(INFORMATION SHOWN begins)

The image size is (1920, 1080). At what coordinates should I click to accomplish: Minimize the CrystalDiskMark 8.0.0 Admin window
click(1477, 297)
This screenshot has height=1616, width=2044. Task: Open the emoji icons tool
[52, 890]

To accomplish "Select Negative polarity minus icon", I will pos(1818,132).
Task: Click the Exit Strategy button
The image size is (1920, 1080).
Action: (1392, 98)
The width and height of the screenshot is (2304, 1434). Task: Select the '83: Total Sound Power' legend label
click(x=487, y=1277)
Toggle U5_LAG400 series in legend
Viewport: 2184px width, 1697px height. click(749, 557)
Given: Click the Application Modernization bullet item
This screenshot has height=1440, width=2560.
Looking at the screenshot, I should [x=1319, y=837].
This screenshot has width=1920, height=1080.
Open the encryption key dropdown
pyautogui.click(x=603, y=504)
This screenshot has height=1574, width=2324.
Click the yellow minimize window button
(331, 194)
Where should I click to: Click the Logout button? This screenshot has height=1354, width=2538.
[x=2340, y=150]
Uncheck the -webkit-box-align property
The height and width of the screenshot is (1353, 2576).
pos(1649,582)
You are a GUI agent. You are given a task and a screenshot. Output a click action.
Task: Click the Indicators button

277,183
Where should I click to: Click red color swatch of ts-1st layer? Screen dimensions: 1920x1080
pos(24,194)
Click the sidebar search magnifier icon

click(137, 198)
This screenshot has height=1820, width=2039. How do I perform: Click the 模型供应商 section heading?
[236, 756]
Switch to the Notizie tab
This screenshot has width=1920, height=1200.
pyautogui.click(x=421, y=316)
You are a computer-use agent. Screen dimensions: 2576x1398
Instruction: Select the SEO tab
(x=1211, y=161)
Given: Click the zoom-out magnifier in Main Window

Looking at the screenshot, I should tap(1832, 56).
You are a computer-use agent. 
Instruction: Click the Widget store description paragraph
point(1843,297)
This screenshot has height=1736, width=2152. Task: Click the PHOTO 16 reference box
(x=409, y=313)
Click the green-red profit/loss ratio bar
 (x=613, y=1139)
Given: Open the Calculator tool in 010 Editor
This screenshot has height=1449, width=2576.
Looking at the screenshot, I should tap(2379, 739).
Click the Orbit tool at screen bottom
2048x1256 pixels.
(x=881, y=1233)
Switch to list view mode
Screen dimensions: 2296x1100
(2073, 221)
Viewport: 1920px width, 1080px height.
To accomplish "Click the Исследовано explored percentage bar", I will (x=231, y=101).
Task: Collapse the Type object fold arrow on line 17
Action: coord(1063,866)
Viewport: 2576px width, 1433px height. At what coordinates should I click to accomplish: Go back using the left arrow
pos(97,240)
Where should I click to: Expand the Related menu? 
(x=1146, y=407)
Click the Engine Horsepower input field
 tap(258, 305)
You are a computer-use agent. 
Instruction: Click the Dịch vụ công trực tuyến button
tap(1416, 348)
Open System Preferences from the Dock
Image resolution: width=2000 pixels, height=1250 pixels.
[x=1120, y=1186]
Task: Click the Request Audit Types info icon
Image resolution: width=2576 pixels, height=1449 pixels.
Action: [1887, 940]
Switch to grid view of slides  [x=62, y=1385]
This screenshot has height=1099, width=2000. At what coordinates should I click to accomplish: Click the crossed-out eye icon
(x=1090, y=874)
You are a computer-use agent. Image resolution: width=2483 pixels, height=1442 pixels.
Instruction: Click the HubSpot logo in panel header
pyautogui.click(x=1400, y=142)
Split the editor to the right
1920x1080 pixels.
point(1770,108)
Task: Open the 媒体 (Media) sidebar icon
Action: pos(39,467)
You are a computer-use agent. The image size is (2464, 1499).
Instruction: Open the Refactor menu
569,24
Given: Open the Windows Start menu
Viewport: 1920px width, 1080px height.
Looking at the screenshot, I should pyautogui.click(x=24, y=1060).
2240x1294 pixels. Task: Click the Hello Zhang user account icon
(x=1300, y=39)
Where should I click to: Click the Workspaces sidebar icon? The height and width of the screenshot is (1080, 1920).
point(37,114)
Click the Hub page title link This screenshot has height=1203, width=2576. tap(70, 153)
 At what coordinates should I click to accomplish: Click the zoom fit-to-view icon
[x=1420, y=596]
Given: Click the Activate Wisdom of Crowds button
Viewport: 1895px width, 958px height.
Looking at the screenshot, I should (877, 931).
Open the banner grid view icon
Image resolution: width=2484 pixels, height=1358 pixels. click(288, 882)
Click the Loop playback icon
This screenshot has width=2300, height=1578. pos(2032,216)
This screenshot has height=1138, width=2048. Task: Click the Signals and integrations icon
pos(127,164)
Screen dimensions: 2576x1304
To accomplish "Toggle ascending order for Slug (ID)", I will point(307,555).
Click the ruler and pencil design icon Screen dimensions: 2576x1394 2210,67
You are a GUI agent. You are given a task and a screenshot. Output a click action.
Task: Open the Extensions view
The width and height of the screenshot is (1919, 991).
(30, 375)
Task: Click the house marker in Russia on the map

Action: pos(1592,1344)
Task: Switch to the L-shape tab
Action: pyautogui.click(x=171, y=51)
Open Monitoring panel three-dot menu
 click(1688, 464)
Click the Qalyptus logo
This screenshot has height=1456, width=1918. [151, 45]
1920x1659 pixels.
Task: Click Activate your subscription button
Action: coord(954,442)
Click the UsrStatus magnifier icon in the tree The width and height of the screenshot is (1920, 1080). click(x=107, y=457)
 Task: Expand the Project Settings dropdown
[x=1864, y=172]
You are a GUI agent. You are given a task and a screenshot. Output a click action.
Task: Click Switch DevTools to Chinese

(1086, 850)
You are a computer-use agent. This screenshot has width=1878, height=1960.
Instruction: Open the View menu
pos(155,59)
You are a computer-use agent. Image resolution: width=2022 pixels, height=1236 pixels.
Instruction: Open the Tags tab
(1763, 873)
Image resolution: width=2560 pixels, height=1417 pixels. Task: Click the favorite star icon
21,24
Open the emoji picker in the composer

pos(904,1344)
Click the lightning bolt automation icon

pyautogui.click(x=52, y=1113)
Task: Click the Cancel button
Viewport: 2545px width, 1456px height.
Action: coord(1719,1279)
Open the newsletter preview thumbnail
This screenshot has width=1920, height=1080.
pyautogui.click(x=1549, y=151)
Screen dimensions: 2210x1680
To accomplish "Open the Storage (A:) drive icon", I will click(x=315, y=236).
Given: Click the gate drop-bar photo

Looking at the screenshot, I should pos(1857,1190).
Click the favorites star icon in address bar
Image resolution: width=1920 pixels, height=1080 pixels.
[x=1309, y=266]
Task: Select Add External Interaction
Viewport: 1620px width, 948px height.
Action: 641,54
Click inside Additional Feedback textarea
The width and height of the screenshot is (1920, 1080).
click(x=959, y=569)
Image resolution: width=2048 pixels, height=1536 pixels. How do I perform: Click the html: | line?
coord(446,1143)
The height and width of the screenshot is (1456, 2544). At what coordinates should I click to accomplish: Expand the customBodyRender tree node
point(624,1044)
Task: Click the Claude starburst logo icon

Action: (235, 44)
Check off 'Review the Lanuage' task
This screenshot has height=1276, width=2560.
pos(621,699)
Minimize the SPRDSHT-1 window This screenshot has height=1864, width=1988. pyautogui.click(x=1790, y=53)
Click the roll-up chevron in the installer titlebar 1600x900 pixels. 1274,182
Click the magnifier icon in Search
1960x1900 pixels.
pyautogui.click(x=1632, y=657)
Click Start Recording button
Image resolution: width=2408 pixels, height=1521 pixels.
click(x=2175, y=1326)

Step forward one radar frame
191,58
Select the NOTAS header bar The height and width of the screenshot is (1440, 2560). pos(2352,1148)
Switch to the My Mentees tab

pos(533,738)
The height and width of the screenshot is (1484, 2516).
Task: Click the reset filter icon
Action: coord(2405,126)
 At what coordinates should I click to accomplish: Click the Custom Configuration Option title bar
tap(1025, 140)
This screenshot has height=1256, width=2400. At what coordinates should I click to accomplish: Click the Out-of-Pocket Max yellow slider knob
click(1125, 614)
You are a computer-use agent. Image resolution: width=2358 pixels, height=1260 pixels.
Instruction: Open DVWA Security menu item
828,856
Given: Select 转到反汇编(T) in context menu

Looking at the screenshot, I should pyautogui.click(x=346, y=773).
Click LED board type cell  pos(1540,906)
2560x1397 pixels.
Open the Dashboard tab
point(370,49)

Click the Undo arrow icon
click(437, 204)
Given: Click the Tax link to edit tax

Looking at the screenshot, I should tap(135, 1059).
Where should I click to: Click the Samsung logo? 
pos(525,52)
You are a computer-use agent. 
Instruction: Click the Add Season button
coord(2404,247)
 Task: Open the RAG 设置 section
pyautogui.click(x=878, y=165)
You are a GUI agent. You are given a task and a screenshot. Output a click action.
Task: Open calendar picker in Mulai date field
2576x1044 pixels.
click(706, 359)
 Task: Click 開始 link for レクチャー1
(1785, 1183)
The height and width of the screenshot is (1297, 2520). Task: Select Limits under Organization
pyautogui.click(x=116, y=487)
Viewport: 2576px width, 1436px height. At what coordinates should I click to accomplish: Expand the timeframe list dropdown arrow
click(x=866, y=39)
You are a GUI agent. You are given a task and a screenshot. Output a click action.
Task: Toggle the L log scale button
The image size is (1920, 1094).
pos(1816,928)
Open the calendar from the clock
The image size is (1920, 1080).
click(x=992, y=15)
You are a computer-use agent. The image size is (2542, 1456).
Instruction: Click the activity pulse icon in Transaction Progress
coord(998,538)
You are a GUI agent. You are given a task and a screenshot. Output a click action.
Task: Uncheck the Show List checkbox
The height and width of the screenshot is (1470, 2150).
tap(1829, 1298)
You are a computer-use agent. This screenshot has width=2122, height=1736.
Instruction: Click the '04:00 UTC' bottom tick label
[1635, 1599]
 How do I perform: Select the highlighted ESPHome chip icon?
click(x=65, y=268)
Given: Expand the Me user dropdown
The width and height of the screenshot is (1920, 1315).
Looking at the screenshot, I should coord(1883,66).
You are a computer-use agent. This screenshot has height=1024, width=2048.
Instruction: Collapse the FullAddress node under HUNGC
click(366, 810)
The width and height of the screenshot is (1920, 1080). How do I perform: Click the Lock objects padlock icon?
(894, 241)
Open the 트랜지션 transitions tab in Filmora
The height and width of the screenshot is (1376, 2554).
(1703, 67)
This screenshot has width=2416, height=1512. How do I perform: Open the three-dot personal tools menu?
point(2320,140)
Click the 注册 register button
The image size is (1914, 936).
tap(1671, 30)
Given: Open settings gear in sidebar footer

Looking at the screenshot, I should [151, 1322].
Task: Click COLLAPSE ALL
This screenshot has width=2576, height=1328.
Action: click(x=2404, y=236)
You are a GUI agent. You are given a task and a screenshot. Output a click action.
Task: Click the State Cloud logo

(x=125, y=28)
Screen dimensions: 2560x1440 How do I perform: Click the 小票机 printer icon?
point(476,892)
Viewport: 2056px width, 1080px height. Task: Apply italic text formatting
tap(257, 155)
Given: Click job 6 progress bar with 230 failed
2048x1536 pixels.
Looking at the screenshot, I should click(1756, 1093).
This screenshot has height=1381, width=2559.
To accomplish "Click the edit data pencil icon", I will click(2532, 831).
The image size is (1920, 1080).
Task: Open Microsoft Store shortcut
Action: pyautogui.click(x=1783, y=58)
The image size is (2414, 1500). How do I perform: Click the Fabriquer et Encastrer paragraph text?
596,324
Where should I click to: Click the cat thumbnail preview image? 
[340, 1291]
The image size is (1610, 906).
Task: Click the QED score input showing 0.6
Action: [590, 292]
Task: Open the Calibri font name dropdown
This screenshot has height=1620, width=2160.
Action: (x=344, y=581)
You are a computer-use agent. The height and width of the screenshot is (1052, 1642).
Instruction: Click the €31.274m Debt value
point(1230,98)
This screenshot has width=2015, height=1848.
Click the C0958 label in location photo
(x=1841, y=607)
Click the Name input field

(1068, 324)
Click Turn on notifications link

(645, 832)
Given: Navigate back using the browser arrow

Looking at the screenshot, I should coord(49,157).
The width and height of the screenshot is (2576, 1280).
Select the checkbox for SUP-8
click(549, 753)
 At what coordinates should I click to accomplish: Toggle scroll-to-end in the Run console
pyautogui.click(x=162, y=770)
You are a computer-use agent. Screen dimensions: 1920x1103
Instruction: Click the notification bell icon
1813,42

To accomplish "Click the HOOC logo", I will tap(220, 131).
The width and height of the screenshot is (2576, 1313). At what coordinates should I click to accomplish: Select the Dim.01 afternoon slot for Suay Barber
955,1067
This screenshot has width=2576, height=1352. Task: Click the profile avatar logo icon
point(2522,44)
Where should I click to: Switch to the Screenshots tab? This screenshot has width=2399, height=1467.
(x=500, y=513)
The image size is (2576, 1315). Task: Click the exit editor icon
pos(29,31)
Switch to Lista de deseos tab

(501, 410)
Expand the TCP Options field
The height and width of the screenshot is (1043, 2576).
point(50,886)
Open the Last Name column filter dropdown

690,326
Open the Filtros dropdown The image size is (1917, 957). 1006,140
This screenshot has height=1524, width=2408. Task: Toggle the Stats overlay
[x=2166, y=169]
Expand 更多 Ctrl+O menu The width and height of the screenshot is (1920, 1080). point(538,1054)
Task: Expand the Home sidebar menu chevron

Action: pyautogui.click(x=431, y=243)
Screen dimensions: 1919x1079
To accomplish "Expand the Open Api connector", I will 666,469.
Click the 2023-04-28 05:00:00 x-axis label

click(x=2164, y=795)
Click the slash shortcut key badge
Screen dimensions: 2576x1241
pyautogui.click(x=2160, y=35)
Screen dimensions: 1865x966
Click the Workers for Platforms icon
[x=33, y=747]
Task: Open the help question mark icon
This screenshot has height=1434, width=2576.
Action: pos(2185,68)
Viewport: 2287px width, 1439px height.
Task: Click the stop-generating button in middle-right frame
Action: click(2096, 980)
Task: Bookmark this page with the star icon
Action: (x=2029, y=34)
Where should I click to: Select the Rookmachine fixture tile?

(INFORMATION SHOWN ends)

#### REQUIRED WORK
An exact copy of the entries from the line containing "This screenshot has height=1434, width=2576." through the last line is the expected answer.

#### EXPECTED ANSWER
This screenshot has height=1434, width=2576.
Action: pos(2185,68)
Viewport: 2287px width, 1439px height.
Task: Click the stop-generating button in middle-right frame
Action: click(2096, 980)
Task: Bookmark this page with the star icon
Action: (x=2029, y=34)
Where should I click to: Select the Rookmachine fixture tile?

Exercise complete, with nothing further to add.